#私の就活 では就活を終えた先輩たちが自分の就活を振り返った体験記をお届けします。第一回は外資メーカー内定者です。
“就活”なるものが始まっているらしい
梅雨が近づき、少しずつジメジメし始めた5月の中頃でした。何かの折に何気なく(情報感度の高い)友達とご飯を食べており、そこで彼が“就職活動”に力を入れ始めたことを知りました。「絶対やった方がいいよ、早く始めて損はないよ」という彼の言葉になんとなく疑問を感じたのを覚えています。とはいえ暇だし、まぁいっか。大学院生として研究生活にも慣れ始め、少しずつ手持無沙汰になってきていたので半ば彼の言葉に流される形で就職活動を開始しました。メールやチラシなどで存在を確認していた数ある就活イベントのうち、予定の合うものを一つ選んでとりあえず参加してみることにしました。

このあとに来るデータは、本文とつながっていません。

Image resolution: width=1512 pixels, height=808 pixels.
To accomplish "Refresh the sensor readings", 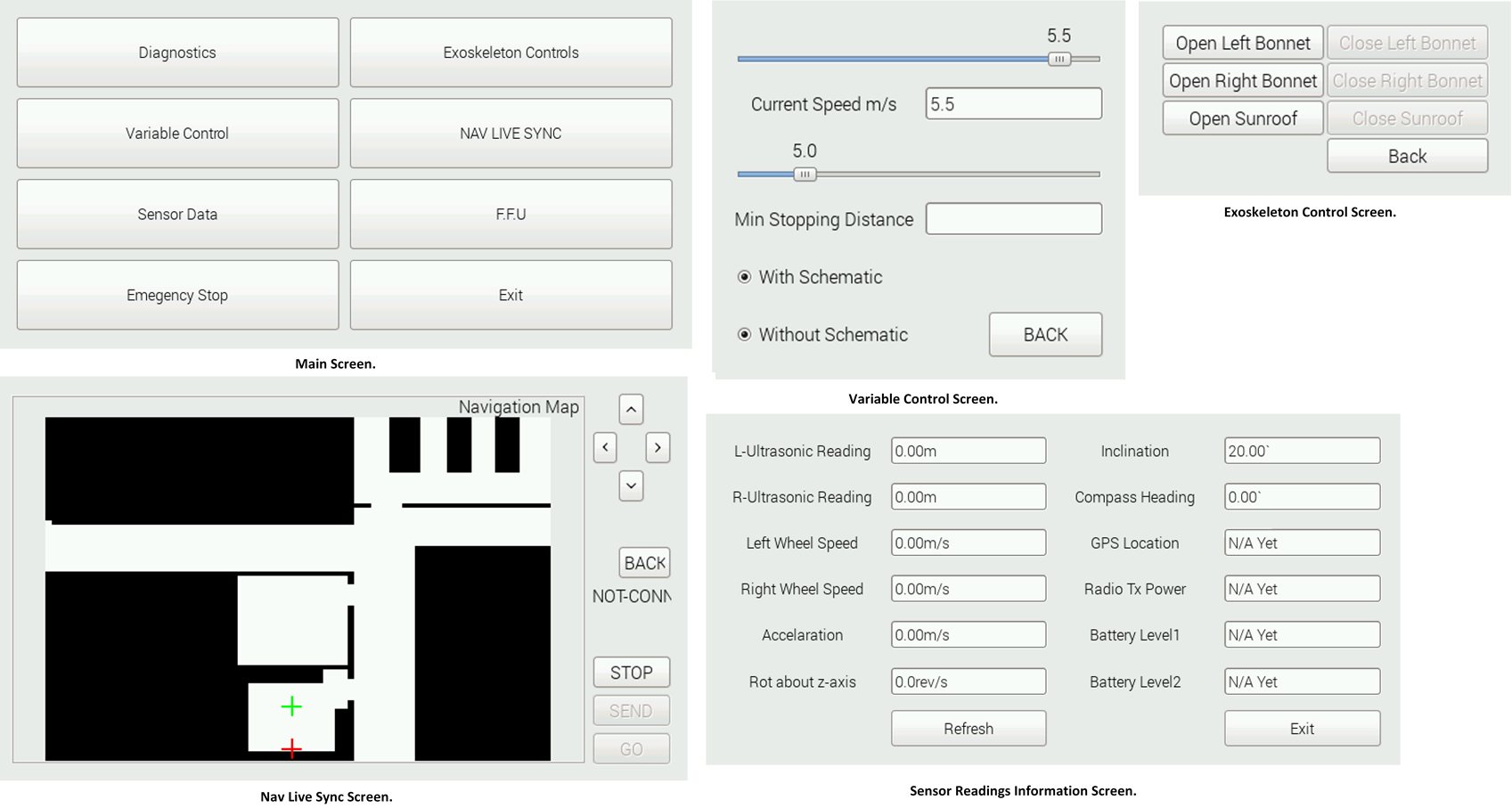I will pos(968,729).
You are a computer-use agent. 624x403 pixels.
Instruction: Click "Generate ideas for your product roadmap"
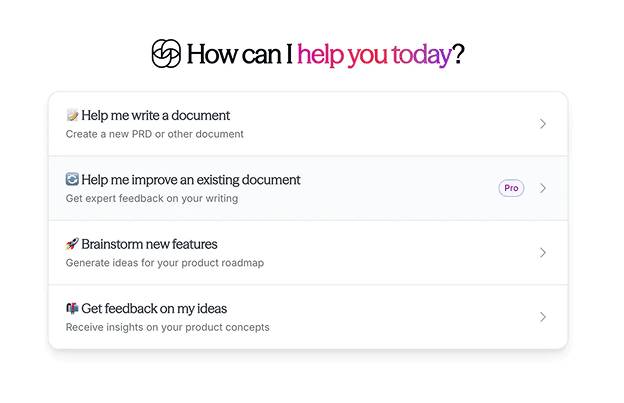click(x=165, y=263)
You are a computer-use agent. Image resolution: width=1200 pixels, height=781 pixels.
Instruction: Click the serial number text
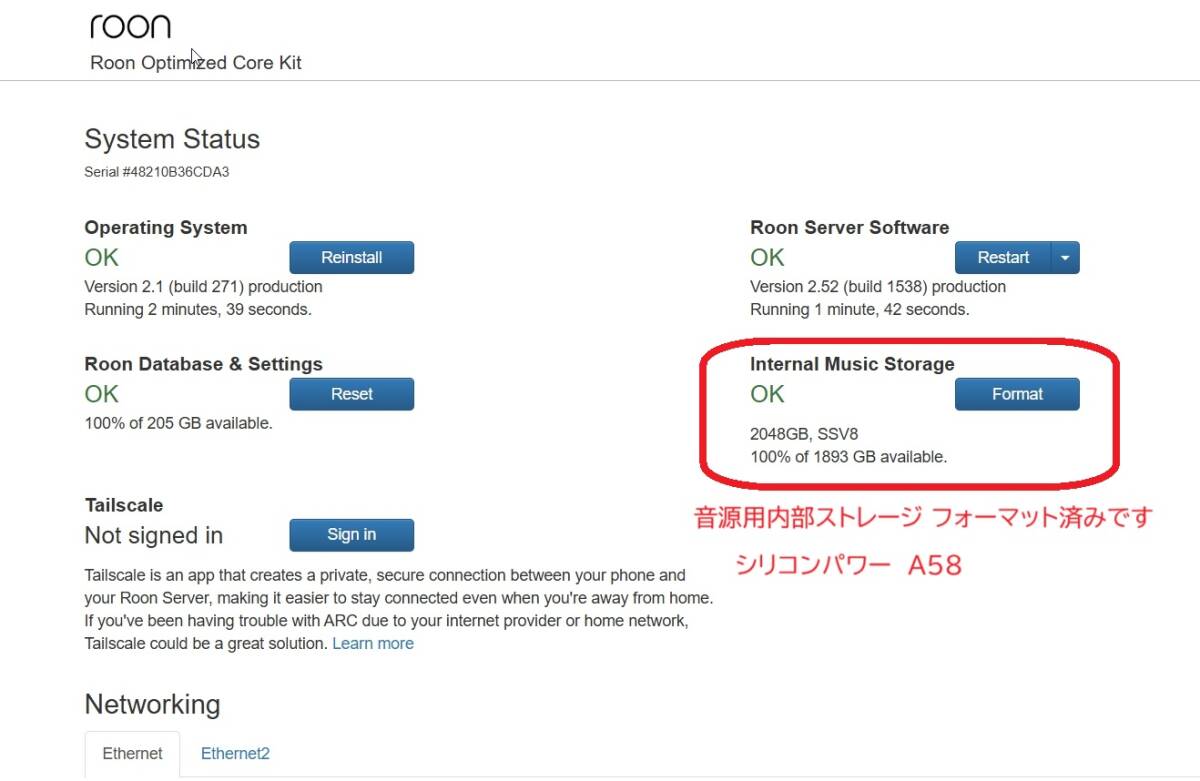click(157, 172)
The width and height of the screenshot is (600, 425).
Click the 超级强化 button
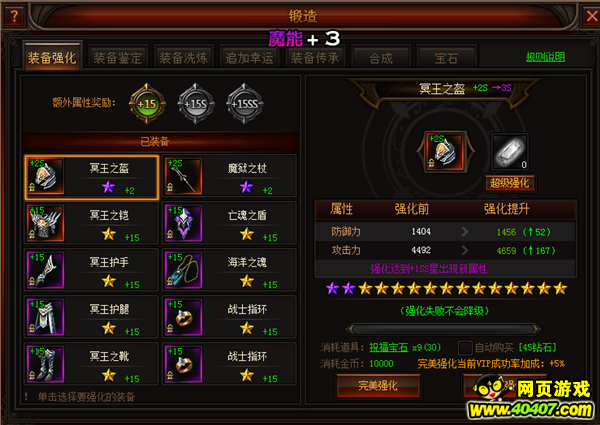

―外資系の企業やベンチャー企業への就活はこのタイミングで始まるらしい。
―多くの企業で夏のインターンが採用に直結するらしい。
―とりあえずみんなコンサルと投資銀行を受けるらしい。
受け売りの情報をいくつか手にし、私の就職活動は始まりました。
とりあえず戦コン -就活とは情報戦であるー
「研究やバイトも忙しいから全部に手を出すのは大変そうだな。知識が皆無の金融業界には抵抗あるな。企業を外からサポートする職業だといろいろ学べてセカンドキャリアの裾野が広そうだな。なによりなんとなくかっこよさそうだな。」などの適当な理由から、コンサル・外銀・ベンチャーと大きく3つに分けた選択肢の中からとりあえずコンサル、中でも戦略コンサル、いわゆる戦コンを中心に応募してみることに決めました。具体的には、マッキンゼー、BCG、ベイン、ATカーニー、ローランドベルガー、Strategy&、ADLの大手戦コン7社を中心にエントリーしました。あくまで研究やバイトに優先を置いていたので、特別に対策するわけでもなく、なんとなく「社会経験になるかな」くらいの気持ちで挑むことにしました。とはいえ、理系院生のバックグラウンドや学部時代の部活動でのリーダーシップ経験がなんとなく選考に有利そうだと感じていたのは事実で、「どこか1社ぐらいのインターンは行けるでしょ」と高を括っていました。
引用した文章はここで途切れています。